Random House chair and c.e.o. Gail Rebuck last night welcomed digitisation as a liberating force for books—but said it was inevitable that it would transform the book publishing industry. Rebuck compared current digital developments to the advent of moveable type in the 15th century, and argued that book publishing faces a time of great challenge but also “unprecedented opportunity” which will free the book to reach new audiences in new ways. Rebuck warned against complacency around e-books, describing them as a phenomenon that traditional publishers must take seriously. She also stressed the need for vigilance over copyright, not just in the interests of publishers but most especially for writers. However, she said that ultimately it did not matter if, in 2050, a writer is read in a traditional paperback or a hand-held device. “As a publisher, I am happy to supply either to customers, and the essence of what I am selling will be the same, whatever the technology transmitting it. I think there is an irreducible quality to reading that means the book will never die.”

And in a hint that the Kindle and Sony’s reader are coming to the UK, theBookseller reports:

The two biggest publishers in Britain are to offer dozens of likely bestsellers to read on a hand-held screen this autumn in a sign that, after many false dawns, the electronic “ebook” may finally have arrived, reports the Sunday Times. Two rival devices due to come on sale in Britain over the next few months – Sony’s Reader and Amazon’s Kindle. Random House and Hachette, which together control just over 30% of the British book market, are to offer downloadable versions of titles by authors ranging from Delia Smith to Ian McEwan and Michael Parkinson. Every other major publisher is drawing up plans to follow suit, pitching the books at just below the price of a hardback, according to the piece.

But in this article describing Penguin’s decision to sell its audiobooks DRM-free, it’s apparent that the suits at the big publishing houses are starting to pay some attention to the digital revolution. Quoted in the Guardian, the CEO of Pearson, Marjorie Scardino, said last week:

“I don’t think we can be worried about every incursion from electronic selling and electronic use. We have got to think about what the future is going to be and look at how to experiment with it”. Scardino admitted that another potential electronic version of literature – digital books or e-books – has yet to take off because there is still no attractive digital book-reading device. Last year Amazon tried to revitalise the market with the Kindle, but Scardino reckons it “is not quite there yet, and I think we are still waiting for that piece of kit. It’s like downloadable music – iTunes came first but without the iPod I think that would not have really mattered.”

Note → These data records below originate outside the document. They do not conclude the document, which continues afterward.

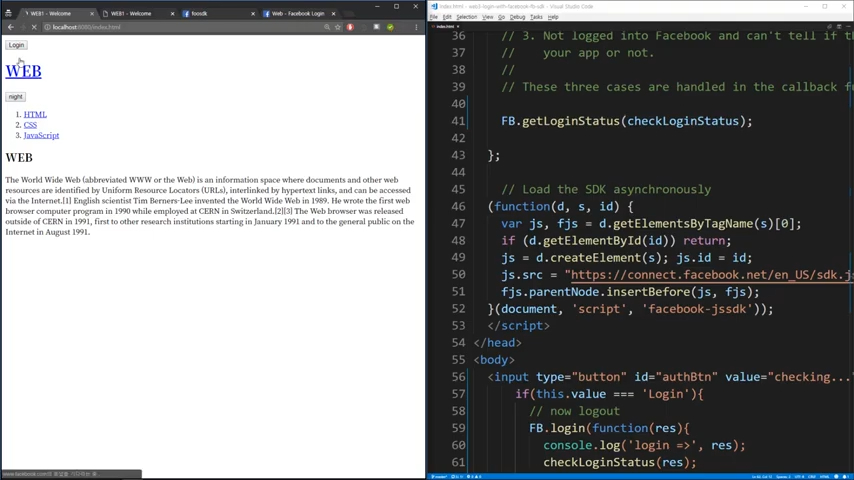The width and height of the screenshot is (854, 480).
Task: Select the index.html editor tab in VS Code
Action: [x=443, y=26]
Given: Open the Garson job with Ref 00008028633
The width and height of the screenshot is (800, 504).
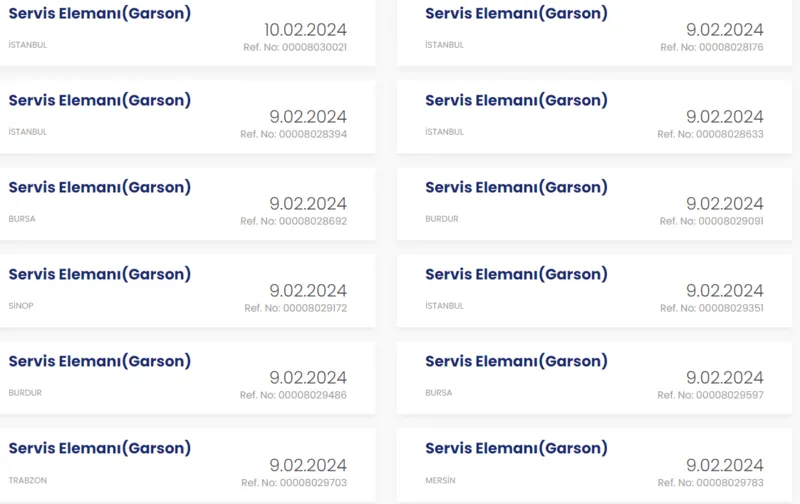Looking at the screenshot, I should tap(516, 101).
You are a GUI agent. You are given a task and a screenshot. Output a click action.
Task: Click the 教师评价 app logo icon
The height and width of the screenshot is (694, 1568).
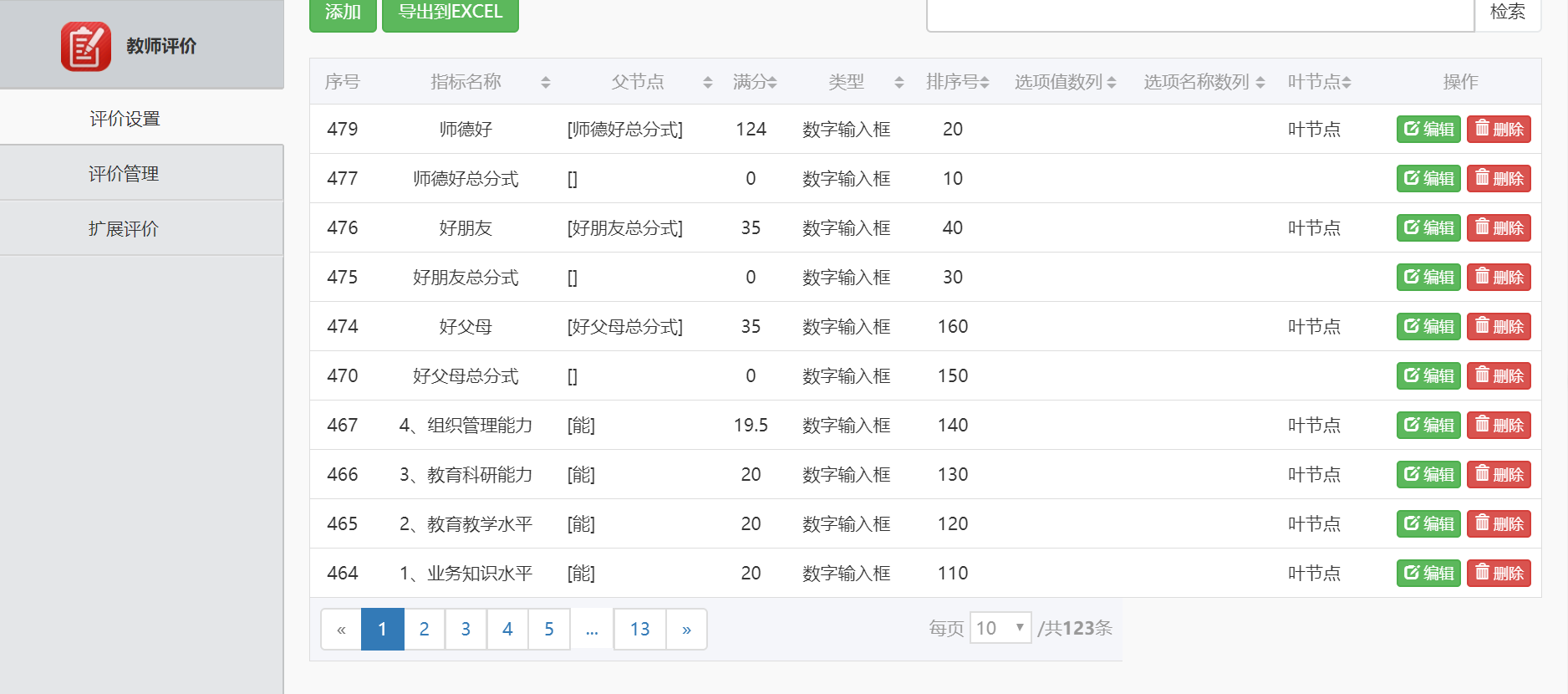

OK, it’s time for a short history lesson here. The iPod was introduced in 2001, although there were other MP3 players on the market at that time. Music sales peaked at $16.7B in 2000 and fell by over 30% by 2006. Whether or not Amazon’s Kindle will turn out to be the iPod of ebooks is unknown at this stage, but one thing is clear: the traditional model of publishing using dead trees and glue is going to crumble over time. Ever hear of of a company called Harms, Witmark & Remick? They were the largest sheet music publisher in the US in the early 20th century. In 1929, they were bought by a “new media” company, Warner Brothers, because the introduction of the grammophone led to a decline in sheet music sales. Can you spell Deja Vu?